Jane Friedman's Brand of Optimism


In a Forbes Magazine interview piece entitled "A New Leaf for Publishing," the CEO of HarperCollins, Jane Friedman, claims that publishing is healthy and strong. Come again, fancy lady?

She says: "I think the book business is the healthiest I have seen it in a very long time. We are seeing a breadth of titles selling in many different channels of distribution. We are no longer publishing for the independents only, the chains only, the big box merchandisers only, the online sellers only. We are selling across the board. The health is the breadth, diversity and range. That's good for business, and more importantly, it's good for society. "

She says: "...I try to recognize the importance of every single book. The author is most important; and before the author comes the editor. So we do everything we can on the editorial side and that brings us the right authors. "

Then she clarifies: "For example, we printed 400,000 copies of The Making of the Titanic. The movie was coming out at that time.
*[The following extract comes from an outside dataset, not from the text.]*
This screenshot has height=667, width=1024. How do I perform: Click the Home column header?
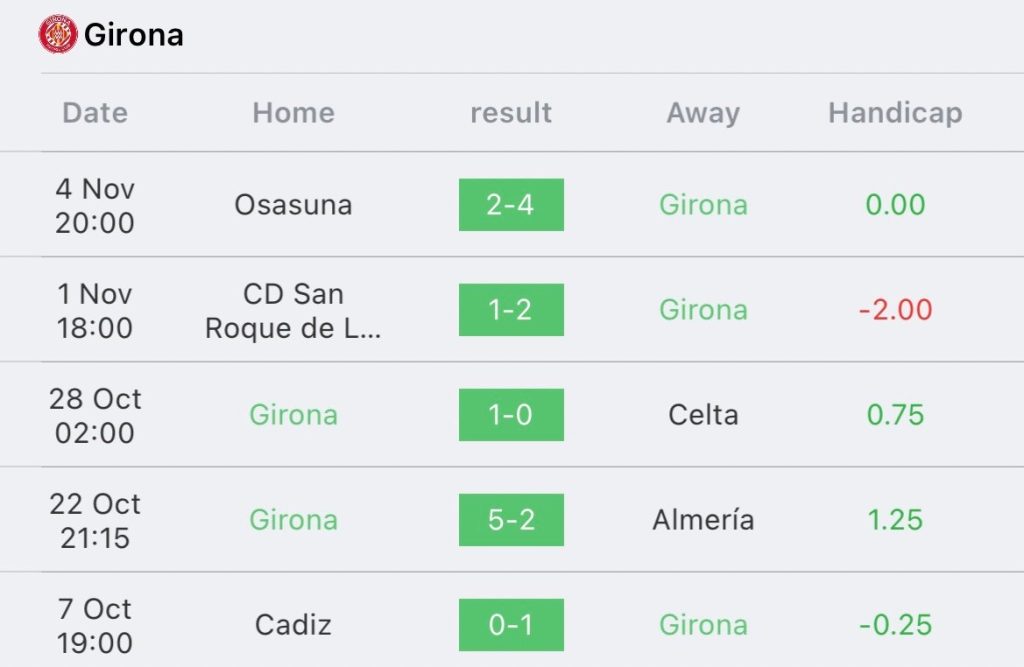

HarperCollins was very busy supply chaining everything--strangling everything--because it had been bleeding money. There was a highly committed woman in charge of supply chain. She came to me and said "we have some very good vibes about the movie" and added, "We are going to print 40,000 copies." And I said, "No, we are going to print 400,000," and she turned absolutely pale, did not know where to run and report on me. And we subsequently sold a million copies of a $20 book."

(Oh. The Making of the Titanic is what she means by books. That is very important for society.)

Sadly, Jane Friedman has never rejected me.

3 comments:

Anonymous said...

"The author is most important; and before the author comes the editor."

PRICELESS! Most important is the author, but not before the editor!

x said...

And an excellent example of editor doublespeak contained in certain rejection letters.

Anonymous said...

It reminds me of a conversation with a record producer. When he spoke of "the talent", it sounded like the cheapest commodity on the market...and the most expendable.